__Records__:
++++++++

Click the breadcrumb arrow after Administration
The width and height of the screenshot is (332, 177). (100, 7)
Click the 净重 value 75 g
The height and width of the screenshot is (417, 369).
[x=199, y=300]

++++++++

__Exercise objective__: Make an exact copy of every record in the listing.

__Solution below__:
Click the breadcrumb arrow after Administration
The width and height of the screenshot is (332, 177). (100, 7)
Click the 净重 value 75 g
The height and width of the screenshot is (417, 369).
[x=199, y=300]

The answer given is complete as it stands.